To update to 10.14 'Mojave' you will need to first apply the 10.13.6 'High Sierra' update from the Updates in the App Store. You also need to turn off FileVault.

10.13.6 is a large update that changes a lot of things and adds a lot of new features so be prepared for a lengthy download and even longer install. In fact applying the 10.13.6 patch is longer than the upgrade between full operating systems.

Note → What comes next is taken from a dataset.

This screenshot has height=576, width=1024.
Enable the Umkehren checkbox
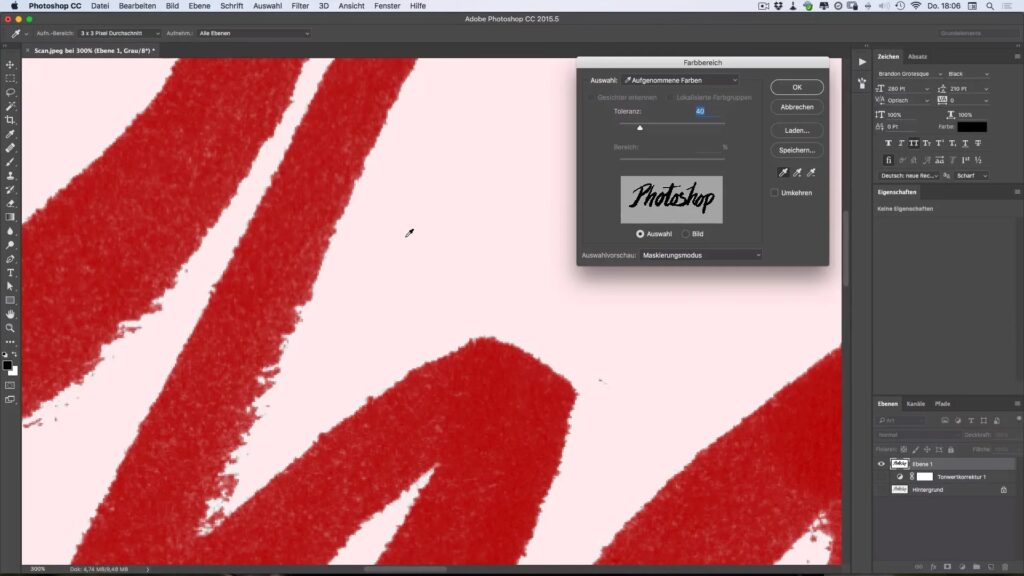[x=774, y=192]
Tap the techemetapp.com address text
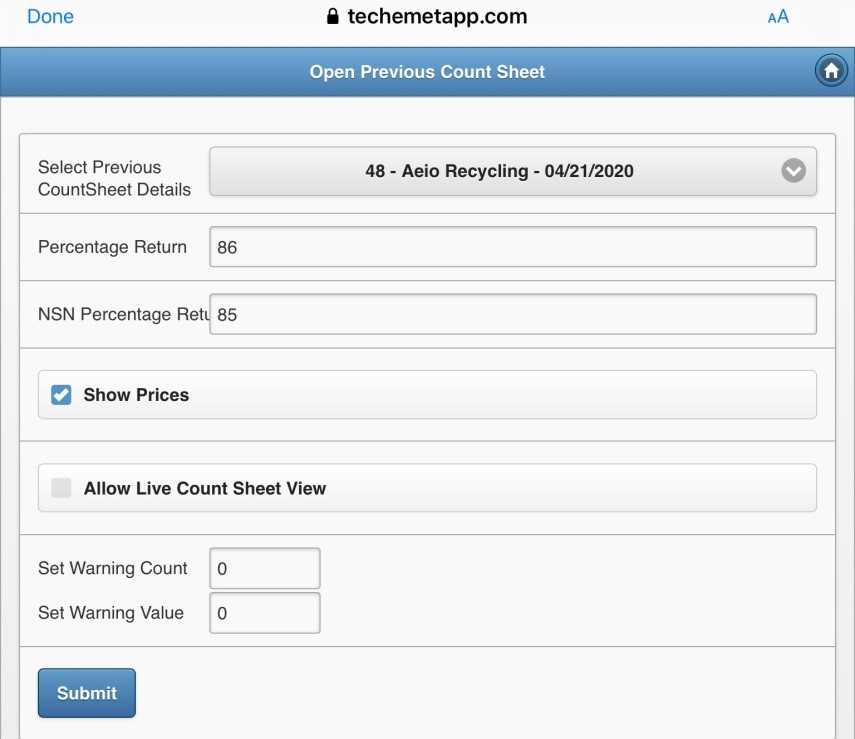855x739 pixels. [437, 17]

The Mojave installer REQUIRES that all video cards support ‘Metal’, an Apple technology that lets the system and apps efficiently tap into the capabilities of today’s graphics processors (GPUs). The graphics cards offered by Apple in any version of the Mac Pro don't have GPUs that support Metal, so these systems require upgraded graphics cards in order to install macOS Mojave. This means that you cannot simply pop in your old Apple GT120 or Radeon 4870 Apple video card to observe the firmware upgrade process but have to do it blind unless you have an Apple EFI supported video card meeting the Metal requirement.

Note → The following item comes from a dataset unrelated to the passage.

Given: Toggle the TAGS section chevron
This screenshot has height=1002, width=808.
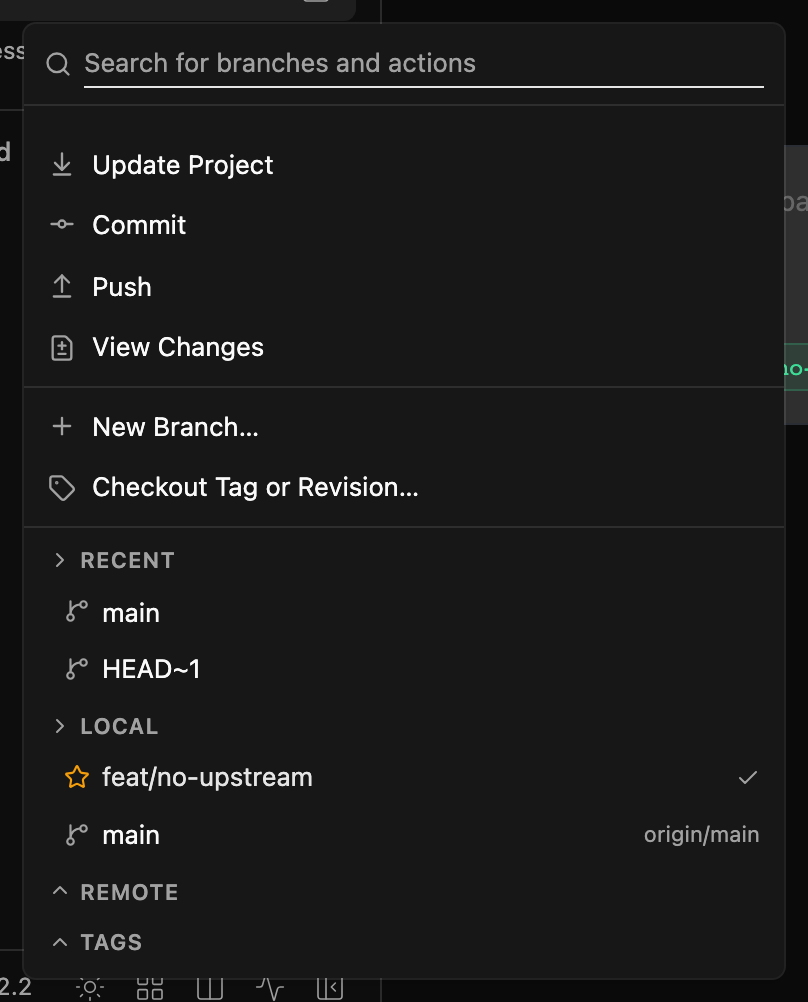Looking at the screenshot, I should (59, 942).
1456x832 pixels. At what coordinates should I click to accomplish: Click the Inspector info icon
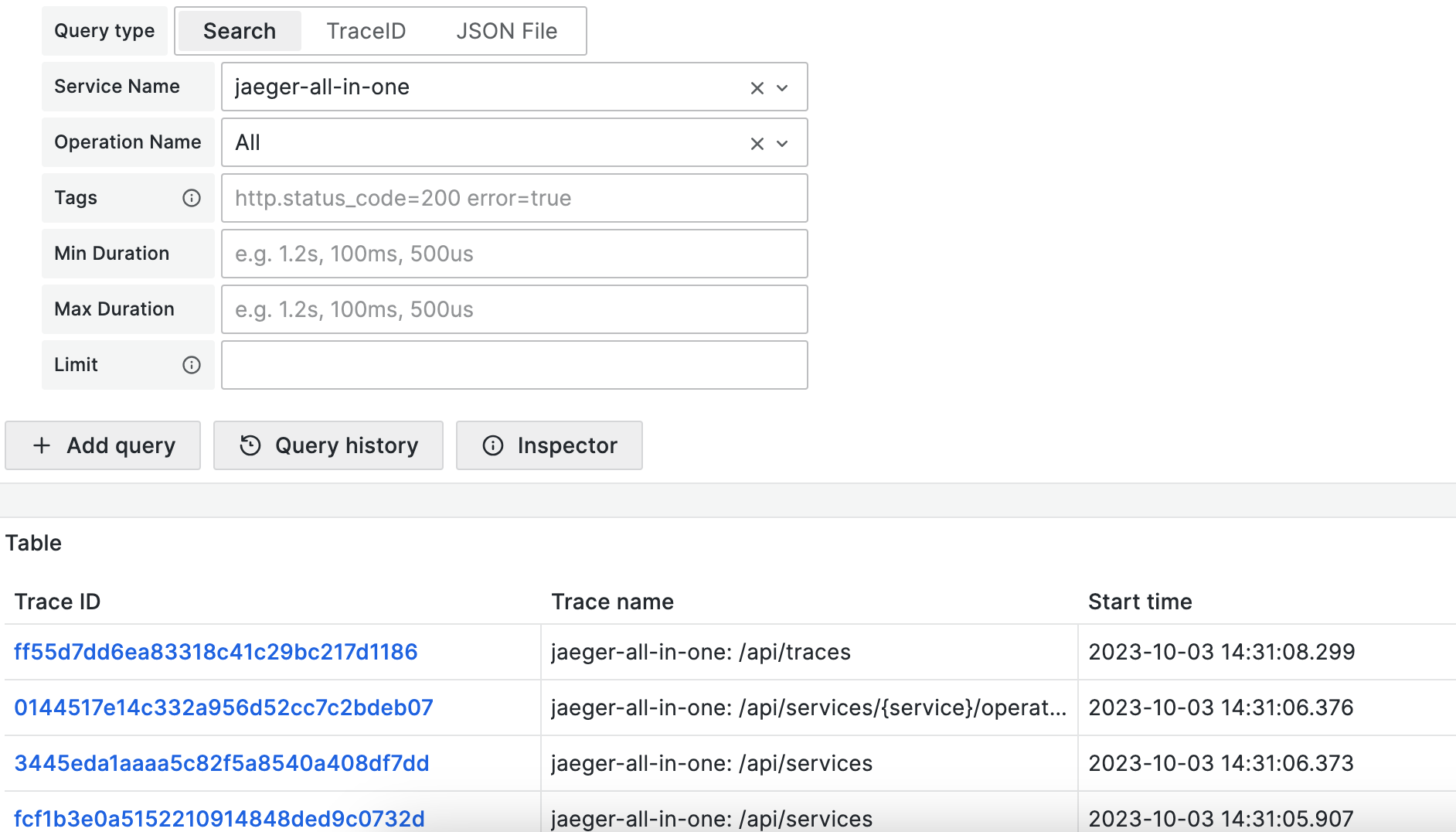pyautogui.click(x=492, y=445)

What most people do is to borrow or purchase a regular PC Radeon RX 560/570/580 card as it avoids the need for additional drivers for an nVidia GeForce since most Apple systems run Radeon video cards. However the PC video card will not provide EFI boot support for Apple systems which means you will not be able to see the system booting up or any error messages.

I did my 'Mojave' install / firmware update blind with a non-EFI card. Simply follow the instructions to shut down and power off, then hold down the power button till the light flashes on and off and you hear the firmware upgrade tone. Leave the system to update the firmware till it shuts down fully. When you power on for a third time the Mojave installer will continue. You will be able to observe the install on your non-EFI card - just not the firmware update.

After the firmware has been updated check your System Report to validate that the Boot Rom has been updated yet again.

The Mojave installer should restart prompting you to Continue with the install.

Once 'Mojave' is installed you can simply reinstall your Apple EFI video and do without the metal features, and keep the Apple card for troubleshoot boot problems if any arise in the future. This works for the Apple ATI Radeon 4870 video card which was standard with dual CPU / 8 Core 2009 Mac Pros and an option for the single quad core system, most of which were fitted with the GT120 by default. The GT120 simply doesn't cut it today. Of course if you plan to use the Mac Pro connected to a 70" TV screen then you will want to purchase a more more powerful Radeon 560/570/580/590 or better system anyway.

Once you have 'Mojave' installed with its firmware update, you can continue upgrading any hardware. You must however install an SSD drive or NRAM OWC Mercury Accelsior PCI Card BEFORE upgrading to 10.14 (see above).